"In Savoyen isst man nicht nur, man kommuniziert. Jedes Festgericht erzählt von einem Sieg über den Winter, einer Feier der Arbeit des Menschen und der Großzügigkeit des Tieres."
Die unverzichtbaren Wurstwaren
Ein Fest ohne die berühmte Saucisson de Savoie ist unvorstellbar. Auf lokalen Märkten wählt man sie "gut trocken", gereift im Herzen der Berge. Die Diots, kleine Schweinswürste, die oft mit Weißwein und Zwiebeln zubereitet werden, sind der Star der Dorfmahlzeiten.

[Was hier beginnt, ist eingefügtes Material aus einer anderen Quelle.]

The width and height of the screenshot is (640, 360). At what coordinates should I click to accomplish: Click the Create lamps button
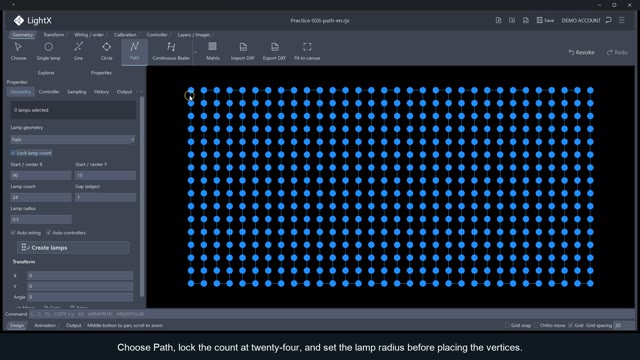[x=73, y=248]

Man genießt sie in geselliger Runde im Stehen, begleitet von einer großzügigen Portion Crozets, jenen kleinen, typisch savoyischen Nudeln aus Buchweizen.
Wussten Sie schon?
Das Savoyer Kreuz, das Wahrzeichen der Region, wird oft auf Festbroten oder traditionellen Kuchen wie dem Gâteau de Savoie dargestellt, der 1358 zu Ehren von Kaiser Karl IV. kreiert wurde.
Der Festkäse
Während Beaufort und Reblochon täglich verzehrt werden, kommen an Festtagen außergewöhnliche Stücke auf den Tisch. Man holt die Laibe des Beaufort d'Alpage hervor, der im Sommer produziert wird, wenn die Kühe das fette Gras der Gipfel fressen. Bei traditionellen Hochzeiten ist es nicht ungewöhnlich, eine Pyramide aus lokalem Käse anstelle der traditionellen Windbeutel-Torte zu sehen. Für weitere Informationen lesen Sie unseren Leitfaden über die unverzichtbaren savoyischen Käsesorten.
Elixiere und Süßspeisen
Das Fest endet unweigerlich mit einem Glas Génépi oder Tannenlikör. Diese Getränke, destilliert aus Pflanzen, die in über 2000 Metern Höhe gesammelt werden, gelten als die Essenz der Berge. Im Jahr 2026 geht der Trend zurück zum handwerklichen savoyischen Birnenmost (Poiré), der leichter und prickelnder ist und perfekt zum Gâteau de Savoie passt, einem luftigen Biskuit, dessen Rezept sich seit Jahrhunderten nicht geändert hat.